Just like in Detroit, its economy is a dinosaur. It's a zombie. It needs to eat brains.

Houston's oil executives must become convinced to put at least as much capital to work in solar, wind, tidal, and hydrogen technologies as they do on oil and gas and coal, or Houston's future as a city is dire.

All sorts of breakthroughs are being made in this area, just not in Houston. QuantumSphere, for instance, has discovered a way to store hydrogen reliably for use in portable power applications. The work was done in Tampa and in Alabama. It was not done in Houston.

Right now only one of the biggest wind turbine companies is American. Only one of the top 10 solar cell producers is American, and they are based in Phoenix. Brazil dominates in biofuels. Some 2.3 million people are now in some form of renewable energy, investment is nearing $80 billion per year, and Houston is nowhere.

This is just what Detroit did in response to the energy crisis. Nothing. GM, Ford and Chrysler made a few tweaks here and there, but on the whole they watched passively as their industry was taken over, and Detroit has suffered grievously from that.

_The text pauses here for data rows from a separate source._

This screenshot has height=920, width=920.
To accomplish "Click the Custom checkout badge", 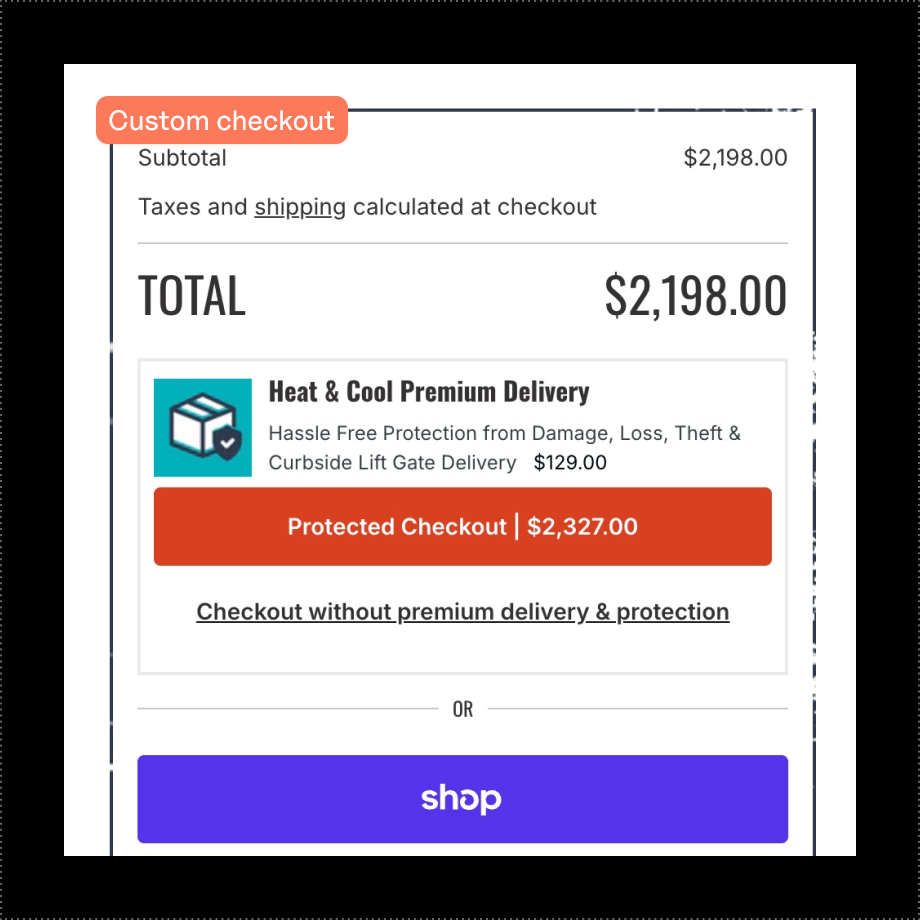I will tap(221, 121).
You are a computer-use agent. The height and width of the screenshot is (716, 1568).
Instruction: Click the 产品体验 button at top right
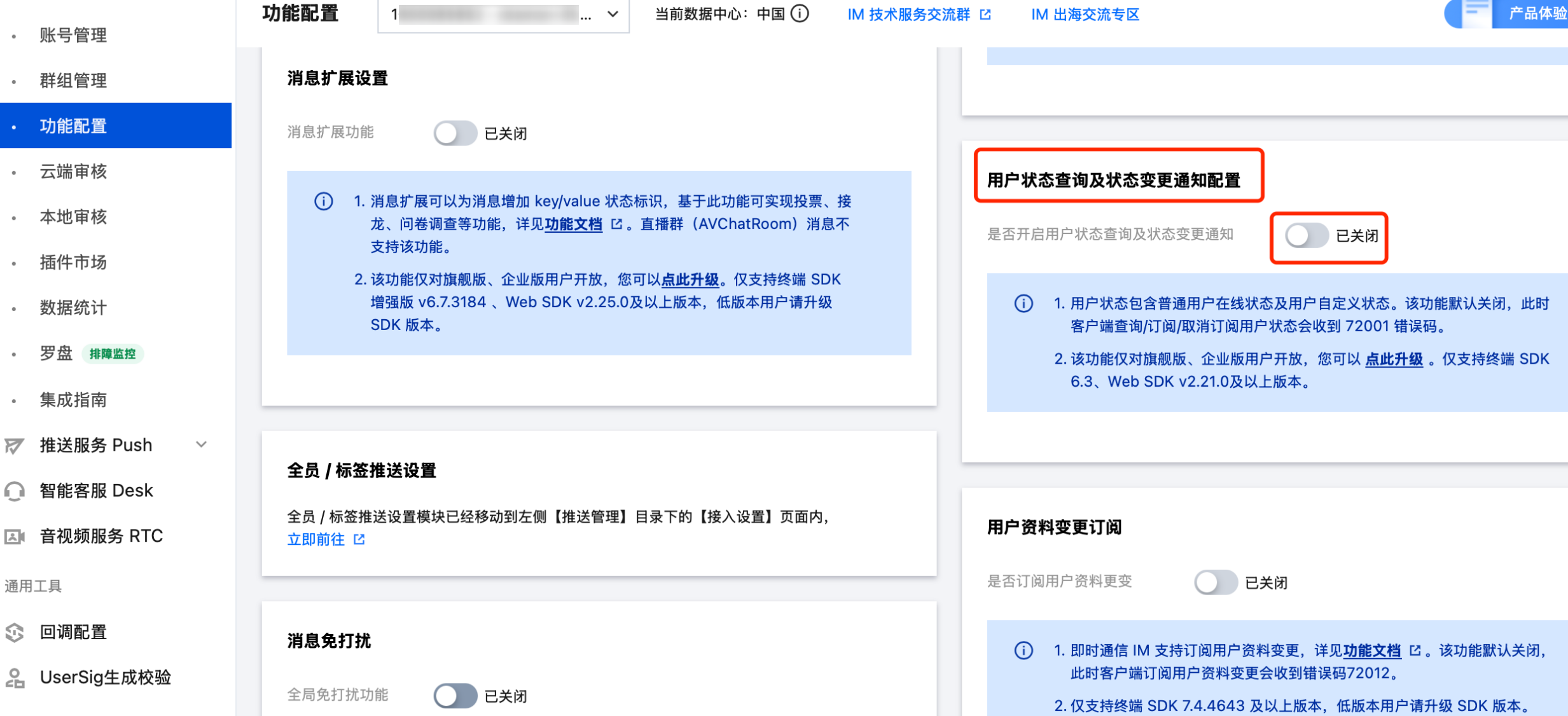click(x=1536, y=13)
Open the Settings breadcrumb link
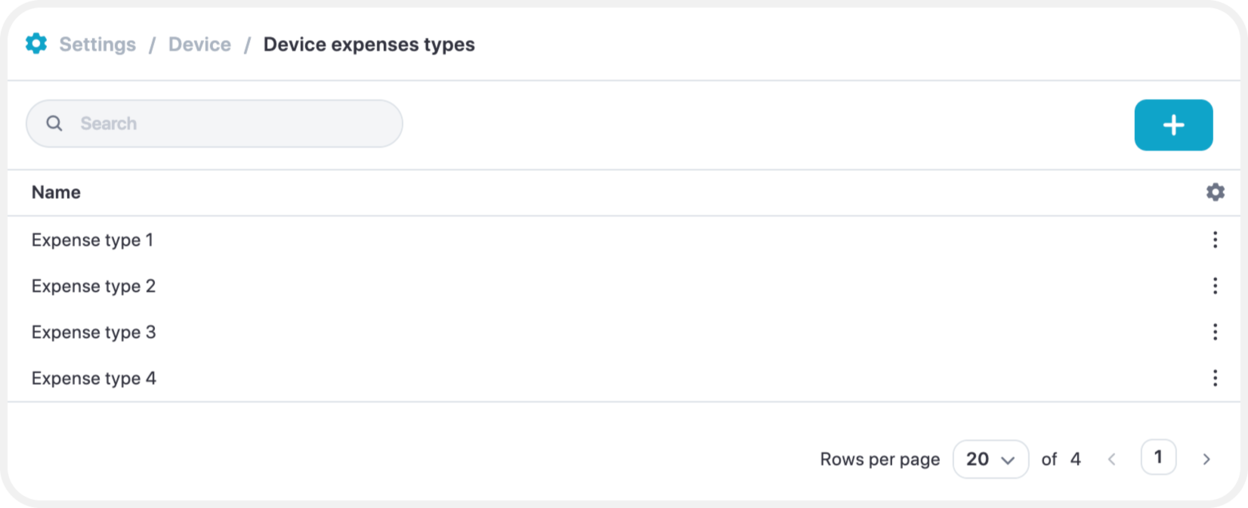1248x508 pixels. (97, 44)
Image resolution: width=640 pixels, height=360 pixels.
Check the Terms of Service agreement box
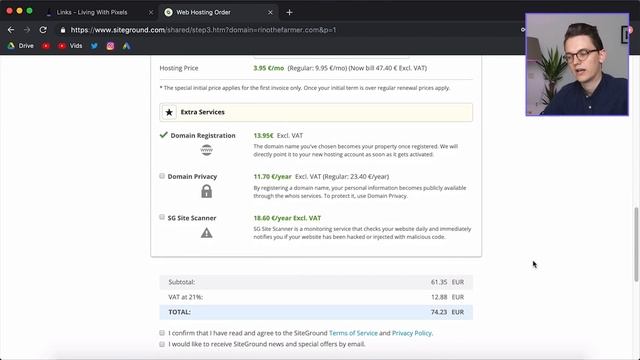point(162,333)
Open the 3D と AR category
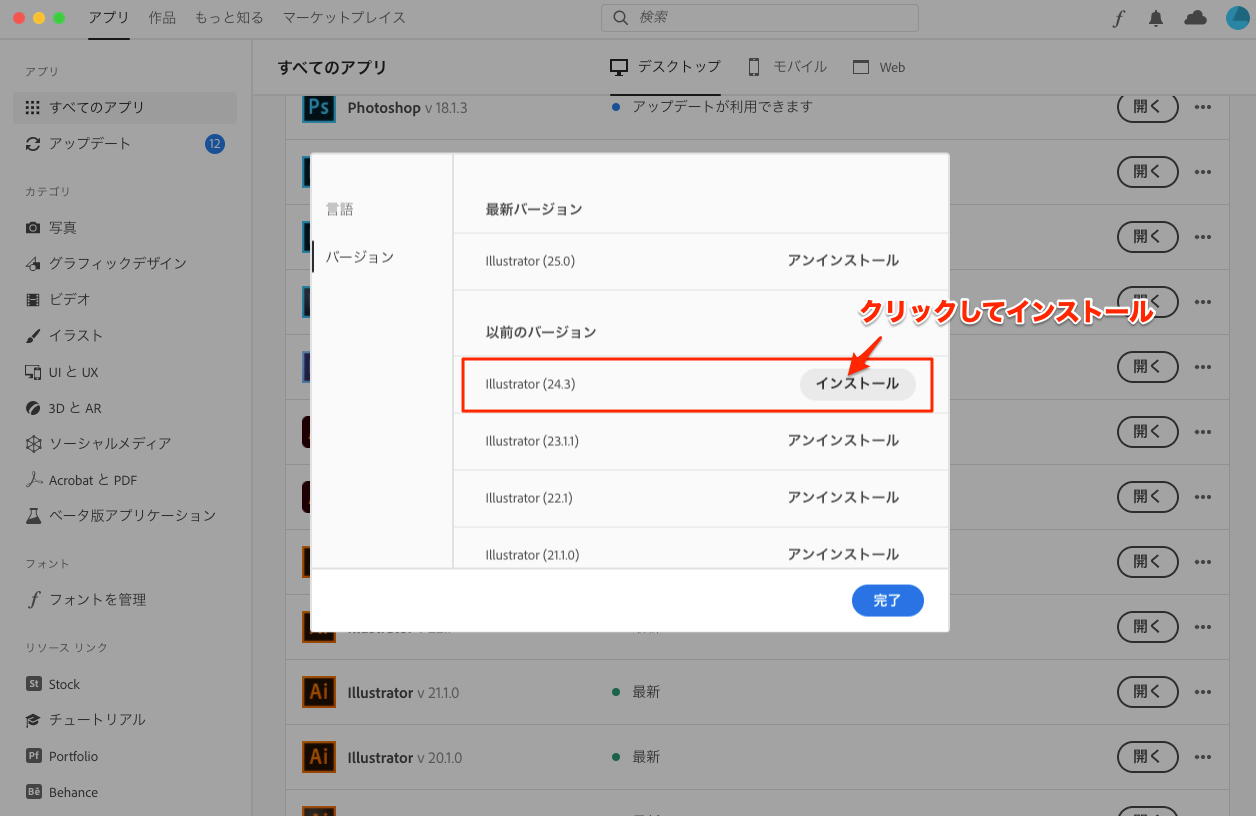1256x816 pixels. coord(78,407)
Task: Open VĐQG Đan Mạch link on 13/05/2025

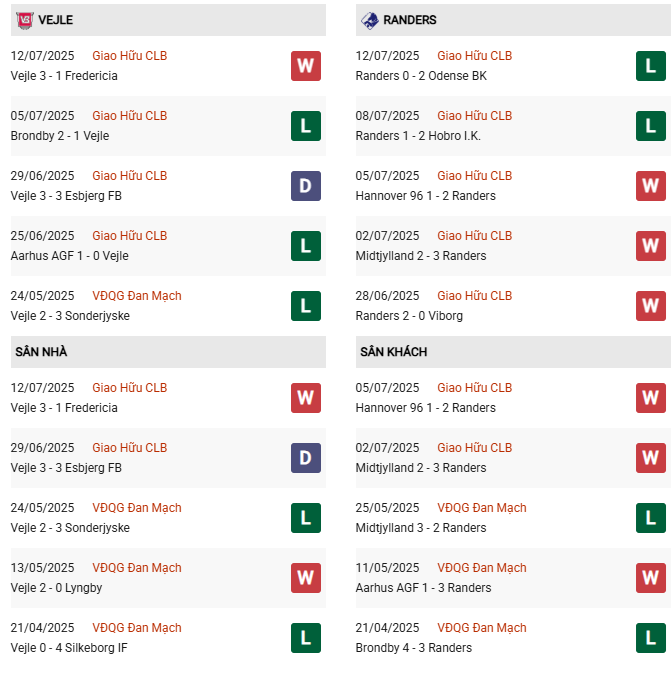Action: coord(137,568)
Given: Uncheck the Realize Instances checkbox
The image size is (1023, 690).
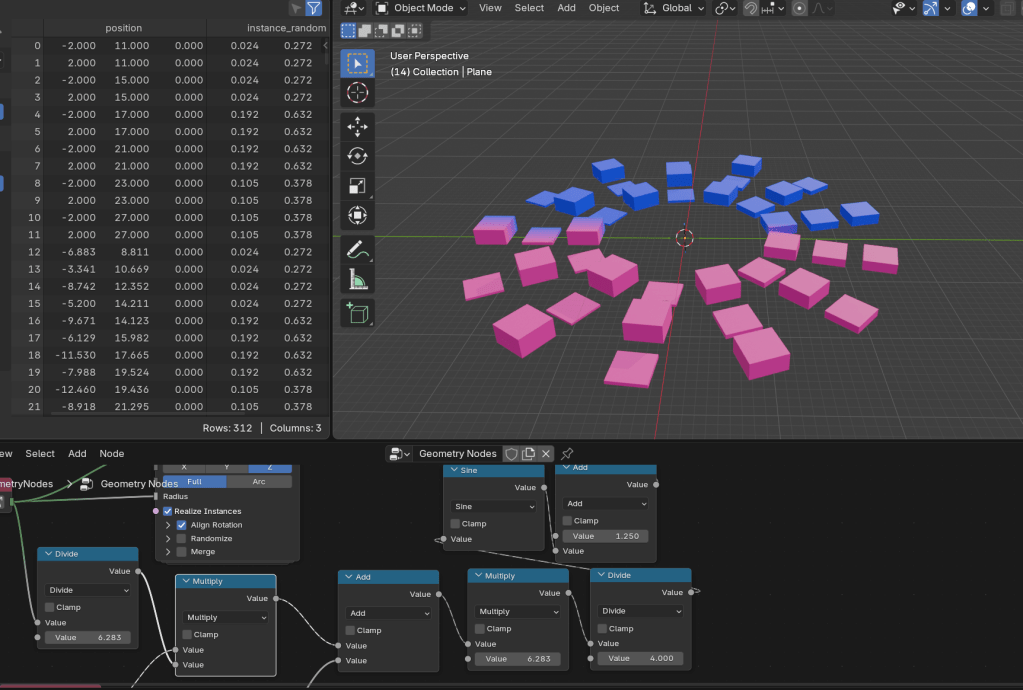Looking at the screenshot, I should [x=168, y=511].
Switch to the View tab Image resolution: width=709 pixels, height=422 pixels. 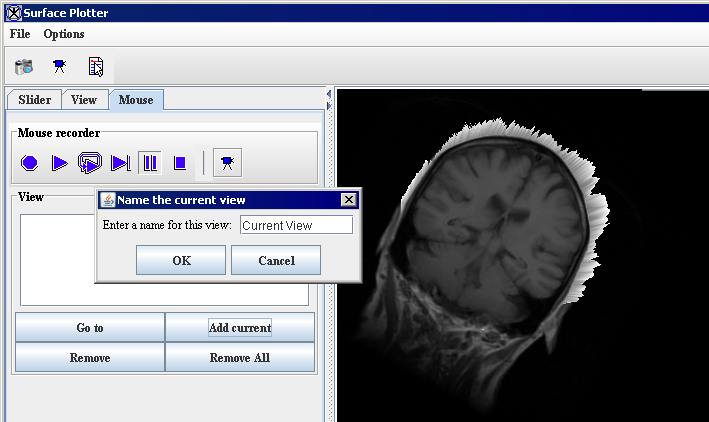tap(84, 100)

The opportunity Houston's business leaders have now to transform themselves and dominate these new industries won't last long. For the next few years they will retain the capital necessary to buy out the market's current leaders and bring those jobs to Houston.

But the window on that opportunity is closing fast. Houston's choice is to grow into new markets or die. Right now solar energy is about as popular a topic at the Petroleum Club as a gay mayor. But both are realities that can no longer be denied.